● Data to use

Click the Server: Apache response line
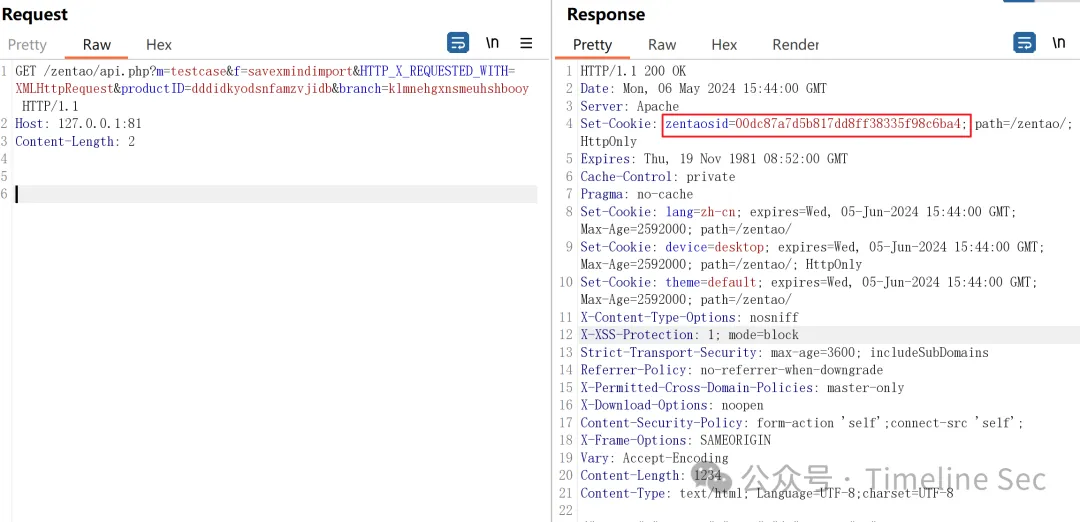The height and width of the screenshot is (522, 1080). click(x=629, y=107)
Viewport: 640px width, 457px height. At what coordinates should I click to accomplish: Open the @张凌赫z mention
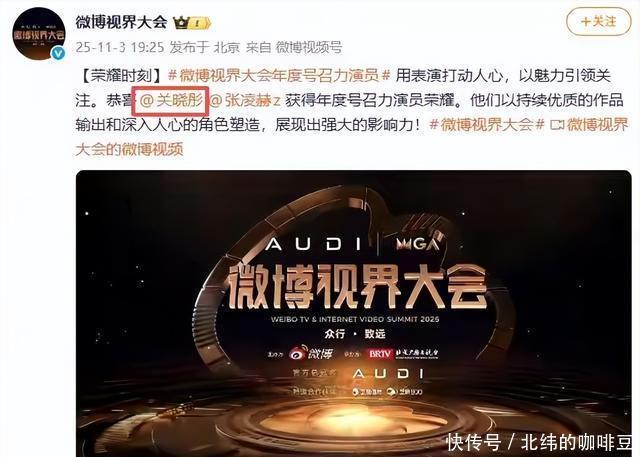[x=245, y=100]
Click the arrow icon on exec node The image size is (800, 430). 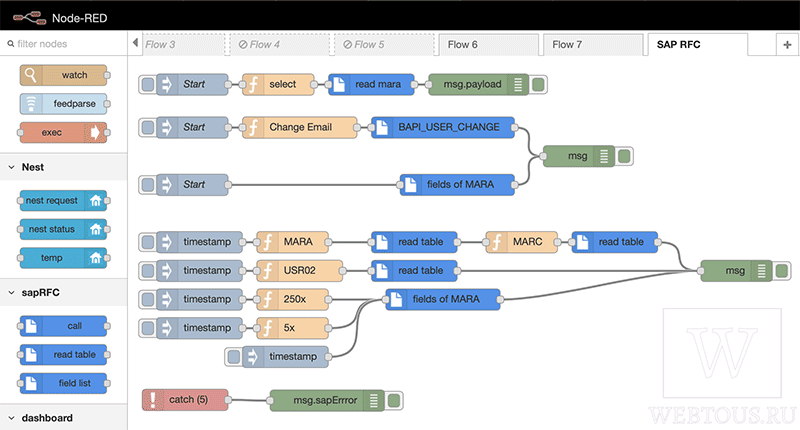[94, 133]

...

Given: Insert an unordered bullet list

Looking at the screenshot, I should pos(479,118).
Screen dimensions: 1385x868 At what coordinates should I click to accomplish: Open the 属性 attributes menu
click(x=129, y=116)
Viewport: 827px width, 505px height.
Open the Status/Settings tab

* * *

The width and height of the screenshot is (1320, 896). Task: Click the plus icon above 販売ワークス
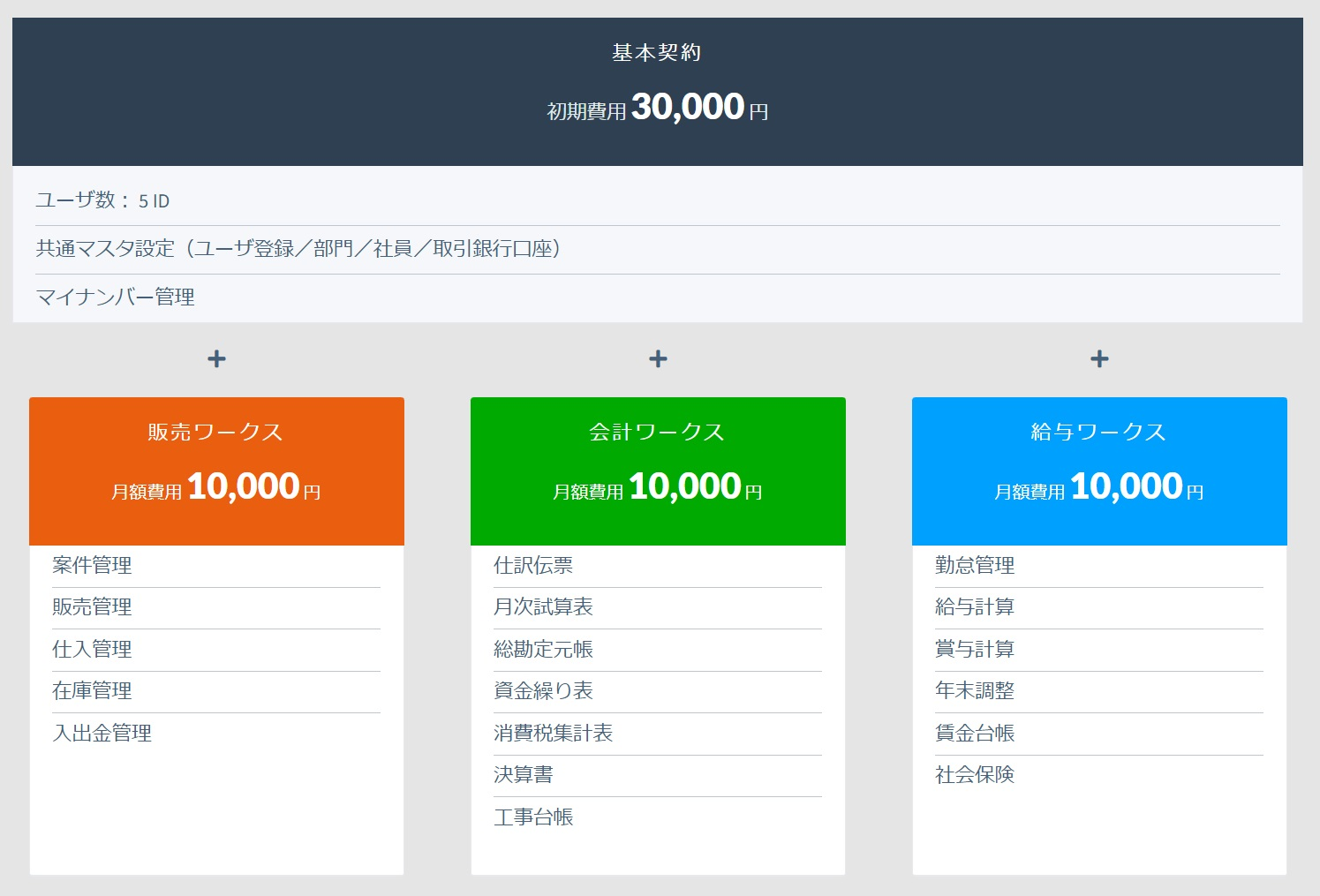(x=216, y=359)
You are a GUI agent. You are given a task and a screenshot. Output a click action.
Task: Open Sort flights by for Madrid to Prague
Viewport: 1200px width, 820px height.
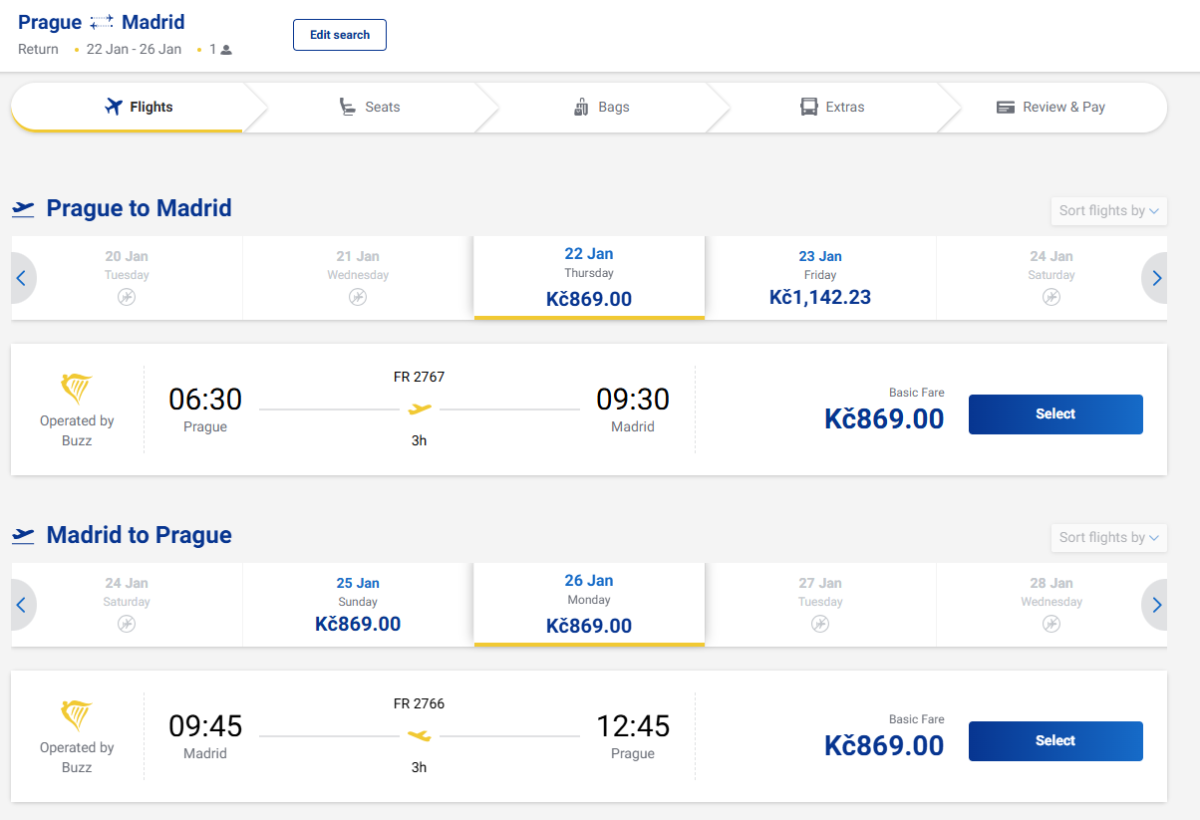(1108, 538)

● What you have to do
Above are the records. Print exactly, and only, the lines from the line with "Screen dimensions: 1385x868" to the line with "Open the Status/Settings tab", both inclusive.

● Exercise response
Screen dimensions: 1385x868 At what coordinates should I click to accomplish: Open the 属性 attributes menu
click(x=129, y=116)
Viewport: 827px width, 505px height.
Open the Status/Settings tab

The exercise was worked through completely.